Conjur  — Qual o motivo de tamanha ênfase no papel da tecnologia?
Eduardo Gussem — A tecnologia da informação se apresenta como fator fundamental por três motivos. Primeiro, apresenta maior possibilidade de transparência e auditagem, criando novo ciclo de produção e validação de dados. Além disso, cria possibilidades de medição estatística e qualitativa dos órgãos da administração pública, evitando a ineficiência sistemática que oculta más práticas propositais. Por fim, permite impor mais controles sobre valores e ações empregados, por meio da segurança digital e registros em tempo real, assim diminuindo as possibilidades de fraudes e atos que não respeitam a integridade esperada.

Conjur  — Quais medidas práticas o MP está tomando para desenvolver o que o sr. chama de "cultura de integridade na era da tecnologia da informação"?
Eduardo Gussem — O MP-RJ adquiriu instrumentos tecnológicos como Exadata e ferramentas de Big Data, além de aplicações e espaço em nuvem. A isso se soma a contratação de ferramentas de desenvolvimento que visam aprimorar práticas de georreferenciamento, análises estatísticas, inteligência artificial e mineração de dados. Isso necessariamente vem acompanhado da contratação de pessoal especializado, apto a lidar com o novo instrumental, mas também deve ser seguido da promoção de cultura e integração entre estruturas. 

Conjur  — Já é possível medir algum resultado? 
Eduardo Gussem — É possível citar o exemplo da Coordenadoria de Análises, Diagnósticos e Geoprocessamento (CADG). Ela já produziu a plataforma digital MPRJ em Mapas, disponível ao cidadão com duas ferramentas diferentes.

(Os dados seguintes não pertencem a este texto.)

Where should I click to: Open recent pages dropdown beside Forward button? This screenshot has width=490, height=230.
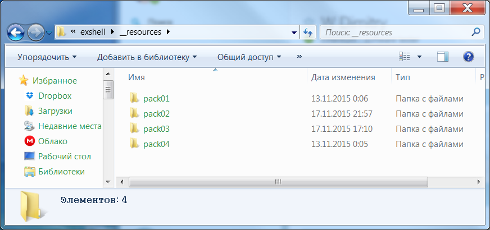click(x=49, y=33)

O In Loco, direcionado ao georreferenciamento de vários dados e o MP-RJ Digital, que fornece diversos dados de políticas públicas do Estado do Rio de Janeiro.

Recentemente, o Governo do Estado do Rio de Janeiro assinou convênio com o Ministério Público, aderindo à plataforma para replicar sua estrutura básica no portal do Governo do Estado do Rio de Janeiro Digital e estabelecer cooperação com o Ministério Público para o envio de dados relevantes para o desenvolvimento contínuo das plataformas. 

Conjur  — E para fomentar mais inovações?
Eduardo Gussem
— Foi criado o Laboratório de Inovação (Inova_MPRJ), estrutura direcionada à otimização e aceleração do processo de amadurecimento institucional em matéria de tecnologia e inovação jurídica. O Inova pretende idealizar, experimentar e incubar inovações tecnológicas do Parquet fluminense, direcionadas especificamente para o aprimoramento da eficiência da atividade-fim.